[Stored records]

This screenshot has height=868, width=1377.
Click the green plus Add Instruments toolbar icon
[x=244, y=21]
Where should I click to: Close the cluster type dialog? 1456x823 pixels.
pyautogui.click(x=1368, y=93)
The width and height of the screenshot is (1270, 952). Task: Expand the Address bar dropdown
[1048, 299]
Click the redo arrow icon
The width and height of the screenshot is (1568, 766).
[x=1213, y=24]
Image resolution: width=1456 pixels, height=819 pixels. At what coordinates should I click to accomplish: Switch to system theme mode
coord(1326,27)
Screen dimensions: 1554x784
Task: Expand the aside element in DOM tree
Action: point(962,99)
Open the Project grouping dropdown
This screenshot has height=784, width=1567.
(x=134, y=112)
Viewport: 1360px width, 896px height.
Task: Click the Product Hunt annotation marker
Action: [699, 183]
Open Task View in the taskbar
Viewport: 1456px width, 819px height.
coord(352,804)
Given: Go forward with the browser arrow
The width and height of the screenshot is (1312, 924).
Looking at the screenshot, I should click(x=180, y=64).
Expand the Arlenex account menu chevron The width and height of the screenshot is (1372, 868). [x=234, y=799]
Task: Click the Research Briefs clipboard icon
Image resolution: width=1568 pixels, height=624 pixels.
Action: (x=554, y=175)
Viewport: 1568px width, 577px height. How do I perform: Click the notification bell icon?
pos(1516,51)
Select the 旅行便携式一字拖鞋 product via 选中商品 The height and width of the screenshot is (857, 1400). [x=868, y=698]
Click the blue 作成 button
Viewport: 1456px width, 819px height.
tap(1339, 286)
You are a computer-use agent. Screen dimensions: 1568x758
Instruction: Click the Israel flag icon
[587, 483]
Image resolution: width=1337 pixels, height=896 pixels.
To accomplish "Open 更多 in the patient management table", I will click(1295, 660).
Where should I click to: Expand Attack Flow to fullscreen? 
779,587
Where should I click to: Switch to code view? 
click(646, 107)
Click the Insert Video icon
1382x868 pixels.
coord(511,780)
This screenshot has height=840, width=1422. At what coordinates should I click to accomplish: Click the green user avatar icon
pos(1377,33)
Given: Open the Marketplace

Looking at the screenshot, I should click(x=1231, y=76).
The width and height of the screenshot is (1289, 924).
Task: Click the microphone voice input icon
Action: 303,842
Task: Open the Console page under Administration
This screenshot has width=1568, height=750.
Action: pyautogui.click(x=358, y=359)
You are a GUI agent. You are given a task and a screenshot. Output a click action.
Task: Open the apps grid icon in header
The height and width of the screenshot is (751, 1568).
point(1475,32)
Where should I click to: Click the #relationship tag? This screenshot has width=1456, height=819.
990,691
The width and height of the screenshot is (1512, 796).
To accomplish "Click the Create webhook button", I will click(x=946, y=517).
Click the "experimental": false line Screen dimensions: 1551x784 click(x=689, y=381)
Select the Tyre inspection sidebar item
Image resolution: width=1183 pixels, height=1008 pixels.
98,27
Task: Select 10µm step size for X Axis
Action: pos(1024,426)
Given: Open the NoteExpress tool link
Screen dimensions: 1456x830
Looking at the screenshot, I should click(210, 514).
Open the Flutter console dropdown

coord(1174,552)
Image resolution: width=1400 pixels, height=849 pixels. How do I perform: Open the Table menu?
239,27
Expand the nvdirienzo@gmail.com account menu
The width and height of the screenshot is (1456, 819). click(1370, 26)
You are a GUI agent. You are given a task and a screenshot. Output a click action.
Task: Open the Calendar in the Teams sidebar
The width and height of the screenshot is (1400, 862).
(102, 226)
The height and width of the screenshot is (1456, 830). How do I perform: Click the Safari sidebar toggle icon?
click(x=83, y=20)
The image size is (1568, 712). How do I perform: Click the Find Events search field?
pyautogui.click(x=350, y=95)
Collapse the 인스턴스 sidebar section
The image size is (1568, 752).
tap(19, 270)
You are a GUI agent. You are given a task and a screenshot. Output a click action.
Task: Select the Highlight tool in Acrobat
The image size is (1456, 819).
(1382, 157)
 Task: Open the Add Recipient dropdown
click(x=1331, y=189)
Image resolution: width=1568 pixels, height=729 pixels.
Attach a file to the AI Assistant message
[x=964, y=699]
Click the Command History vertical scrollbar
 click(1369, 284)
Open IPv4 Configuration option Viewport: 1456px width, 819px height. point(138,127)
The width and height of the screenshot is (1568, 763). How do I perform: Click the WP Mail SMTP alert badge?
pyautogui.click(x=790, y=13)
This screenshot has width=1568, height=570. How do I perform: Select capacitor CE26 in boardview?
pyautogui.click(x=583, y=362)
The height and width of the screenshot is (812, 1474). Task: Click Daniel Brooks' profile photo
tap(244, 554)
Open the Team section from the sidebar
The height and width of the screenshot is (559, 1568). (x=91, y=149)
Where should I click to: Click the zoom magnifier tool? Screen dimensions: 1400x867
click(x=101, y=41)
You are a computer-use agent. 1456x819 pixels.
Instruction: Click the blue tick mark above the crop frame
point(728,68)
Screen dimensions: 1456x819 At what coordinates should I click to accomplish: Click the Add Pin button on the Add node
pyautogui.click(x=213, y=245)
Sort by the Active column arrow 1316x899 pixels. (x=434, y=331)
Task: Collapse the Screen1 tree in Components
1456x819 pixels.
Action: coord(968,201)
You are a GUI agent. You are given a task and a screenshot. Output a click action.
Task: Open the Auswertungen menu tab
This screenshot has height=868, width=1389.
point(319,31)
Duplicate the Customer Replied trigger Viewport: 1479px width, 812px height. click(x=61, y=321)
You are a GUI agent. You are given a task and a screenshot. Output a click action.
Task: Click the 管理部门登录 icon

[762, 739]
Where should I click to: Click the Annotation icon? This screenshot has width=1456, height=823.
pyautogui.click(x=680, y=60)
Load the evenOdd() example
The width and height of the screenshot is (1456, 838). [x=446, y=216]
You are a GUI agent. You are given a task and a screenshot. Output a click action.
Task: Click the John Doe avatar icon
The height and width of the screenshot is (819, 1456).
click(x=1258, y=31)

Assignment -
The data above must be restated word for word.

Answer -
This screenshot has height=868, width=1377.
Click the green plus Add Instruments toolbar icon
[x=244, y=21]
Where should I click to: Close the cluster type dialog? 1456x823 pixels.
pyautogui.click(x=1368, y=93)
The width and height of the screenshot is (1270, 952). Task: Expand the Address bar dropdown
[1048, 299]
Click the redo arrow icon
The width and height of the screenshot is (1568, 766).
[x=1213, y=24]
Image resolution: width=1456 pixels, height=819 pixels. At what coordinates should I click to accomplish: Switch to system theme mode
coord(1326,27)
Screen dimensions: 1554x784
Task: Expand the aside element in DOM tree
Action: point(962,99)
Open the Project grouping dropdown
This screenshot has height=784, width=1567.
(x=134, y=112)
Viewport: 1360px width, 896px height.
Task: Click the Product Hunt annotation marker
Action: [699, 183]
Open Task View in the taskbar
Viewport: 1456px width, 819px height.
coord(352,804)
Given: Go forward with the browser arrow
The width and height of the screenshot is (1312, 924).
Looking at the screenshot, I should click(x=180, y=64).
Expand the Arlenex account menu chevron The width and height of the screenshot is (1372, 868). [x=234, y=799]
Task: Click the Research Briefs clipboard icon
Image resolution: width=1568 pixels, height=624 pixels.
Action: (x=554, y=175)
Viewport: 1568px width, 577px height. How do I perform: Click the notification bell icon?
pos(1516,51)
Select the 旅行便携式一字拖鞋 product via 选中商品 The height and width of the screenshot is (857, 1400). [x=868, y=698]
Click the blue 作成 button
Viewport: 1456px width, 819px height.
tap(1339, 286)
You are a computer-use agent. Screen dimensions: 1568x758
Instruction: Click the Israel flag icon
[587, 483]
Image resolution: width=1337 pixels, height=896 pixels.
To accomplish "Open 更多 in the patient management table", I will click(1295, 660).
Where should I click to: Expand Attack Flow to fullscreen? 
779,587
Where should I click to: Switch to code view? 
click(646, 107)
Click the Insert Video icon
1382x868 pixels.
coord(511,780)
This screenshot has height=840, width=1422. At what coordinates should I click to accomplish: Click the green user avatar icon
pos(1377,33)
Given: Open the Marketplace

Looking at the screenshot, I should click(x=1231, y=76).
The width and height of the screenshot is (1289, 924).
Task: Click the microphone voice input icon
Action: 303,842
Task: Open the Console page under Administration
This screenshot has width=1568, height=750.
Action: pyautogui.click(x=358, y=359)
You are a GUI agent. You are given a task and a screenshot. Output a click action.
Task: Open the apps grid icon in header
The height and width of the screenshot is (751, 1568).
point(1475,32)
Where should I click to: Click the #relationship tag? This screenshot has width=1456, height=819.
990,691
The width and height of the screenshot is (1512, 796).
To accomplish "Click the Create webhook button", I will click(x=946, y=517).
Click the "experimental": false line Screen dimensions: 1551x784 click(x=689, y=381)
Select the Tyre inspection sidebar item
Image resolution: width=1183 pixels, height=1008 pixels.
98,27
Task: Select 10µm step size for X Axis
Action: pos(1024,426)
Given: Open the NoteExpress tool link
Screen dimensions: 1456x830
Looking at the screenshot, I should click(210, 514).
Open the Flutter console dropdown

coord(1174,552)
Image resolution: width=1400 pixels, height=849 pixels. How do I perform: Open the Table menu?
239,27
Expand the nvdirienzo@gmail.com account menu
The width and height of the screenshot is (1456, 819). click(1370, 26)
You are a GUI agent. You are given a task and a screenshot. Output a click action.
Task: Open the Calendar in the Teams sidebar
The width and height of the screenshot is (1400, 862).
(102, 226)
The height and width of the screenshot is (1456, 830). How do I perform: Click the Safari sidebar toggle icon?
click(x=83, y=20)
The image size is (1568, 712). How do I perform: Click the Find Events search field?
pyautogui.click(x=350, y=95)
Collapse the 인스턴스 sidebar section
The image size is (1568, 752).
tap(19, 270)
You are a GUI agent. You are given a task and a screenshot. Output a click action.
Task: Select the Highlight tool in Acrobat
The image size is (1456, 819).
(1382, 157)
 Task: Open the Add Recipient dropdown
click(x=1331, y=189)
Image resolution: width=1568 pixels, height=729 pixels.
Attach a file to the AI Assistant message
[x=964, y=699]
Click the Command History vertical scrollbar
 click(1369, 284)
Open IPv4 Configuration option Viewport: 1456px width, 819px height. point(138,127)
The width and height of the screenshot is (1568, 763). How do I perform: Click the WP Mail SMTP alert badge?
pyautogui.click(x=790, y=13)
This screenshot has width=1568, height=570. How do I perform: Select capacitor CE26 in boardview?
pyautogui.click(x=583, y=362)
The height and width of the screenshot is (812, 1474). Task: Click Daniel Brooks' profile photo
tap(244, 554)
Open the Team section from the sidebar
The height and width of the screenshot is (559, 1568). (x=91, y=149)
Where should I click to: Click the zoom magnifier tool? Screen dimensions: 1400x867
click(x=101, y=41)
You are a computer-use agent. 1456x819 pixels.
Instruction: Click the blue tick mark above the crop frame
point(728,68)
Screen dimensions: 1456x819 At what coordinates should I click to accomplish: Click the Add Pin button on the Add node
pyautogui.click(x=213, y=245)
Sort by the Active column arrow 1316x899 pixels. (x=434, y=331)
Task: Collapse the Screen1 tree in Components
1456x819 pixels.
Action: coord(968,201)
You are a GUI agent. You are given a task and a screenshot. Output a click action.
Task: Open the Auswertungen menu tab
This screenshot has height=868, width=1389.
point(319,31)
Duplicate the Customer Replied trigger Viewport: 1479px width, 812px height. click(x=61, y=321)
You are a GUI agent. You are given a task and a screenshot. Output a click action.
Task: Click the 管理部门登录 icon

[762, 739]
Where should I click to: Click the Annotation icon? This screenshot has width=1456, height=823.
pyautogui.click(x=680, y=60)
Load the evenOdd() example
The width and height of the screenshot is (1456, 838). [x=446, y=216]
You are a GUI agent. You are given a task and a screenshot. Output a click action.
Task: Click the John Doe avatar icon
The height and width of the screenshot is (819, 1456).
click(x=1258, y=31)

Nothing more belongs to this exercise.